Bright, Bloody and Intense: The Shining Girls by Lauren Beukes

The Shining GirlsPublished: June 4th, 2013
Publisher: Mulholland Books
Genre(s): Crime, Thriller, Science Fiction
Format: eBook
Length: 384 pages

Lauren Beukes first came to my attention thanks to William Gibson or maybe Cory Doctorow. Some great author who recommended her on Twitter. I picked up her first two books, Moxyland and Zoo City, and read Moxyland a few years ago. I liked it, but it definitely felt like Gibson’s sensibility filtered through a South African setting. On the other hand, The Shining Girls, her third novel and first for Mulholland Books, reads like Beukes striking out on her own and making a name for herself. The result is stunning, harrowing and immensely readable.
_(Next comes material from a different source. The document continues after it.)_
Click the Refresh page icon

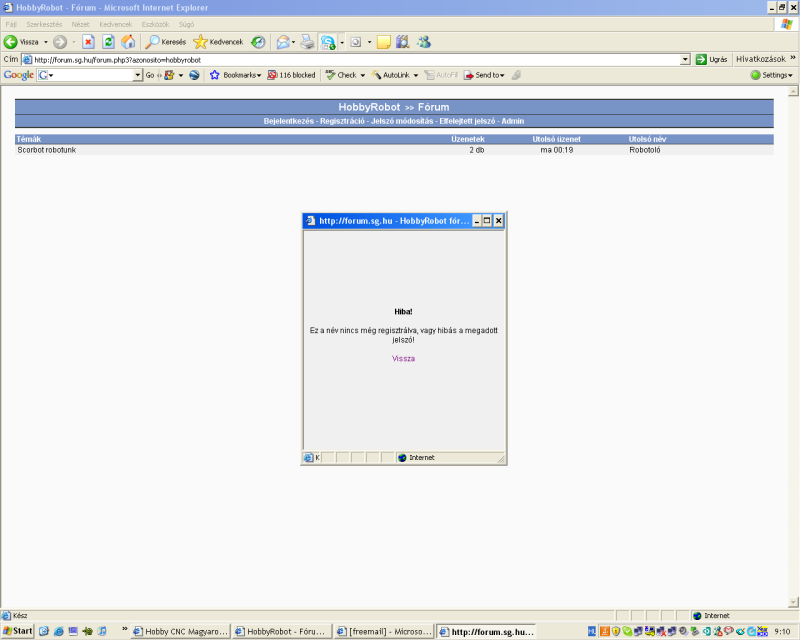pos(108,42)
The Shining Girls follows the interlocking lives of two characters: Curtis Harper, who discovers a mysterious house that lets him travel in time as long as he murders the “shining girls” mapped out on the bedroom wall, and Kirby Mazrachi, one of Harper’s attempted murder victims who manages to survive and devotes her life to tracking him down. We are also treated to heartbreaking vignettes of the women Harper kills throughout the 20th century; every woman he murders is full of endless potential that he snuffs out by torturing them to death and mutilating their bodies.

Although time travel is part of the narrative, The Shining Girls feels more like a crime thriller than a scifi story. It helps that the story all takes part in the past – Kirby’s “present day” is the early nineties. The speculative elements exist mostly as plot devices and a way to build tension, and Beukes doesn’t spend much time explaining how Harper is able to do what he does. Beukes has a background in journalism, and it’s clear that a lot of research went into this novel. The women we meet throughout the story span multiple social classes, decades and races, and each one is carefully drawn in the short moments before she dies terribly.

My only criticism of the novel is that it feels like Kirby discovers the truth very late in the story, and after that point everything kicks into high gear until the ending. I would have liked to see a bit more of Kirby exploring the strange world of the house and its dangerous inhabitant. If nothing else, Beukes left me wanting more at the end, which is definitely a positive thing. My hope is that The Shining Girls is just the first of Beukes’ forays into crime/thriller writing. It’s a genre that suits her well.

LOVED IT
LOVED IT

Full disclosure: I received a free review copy of this book from NetGalley.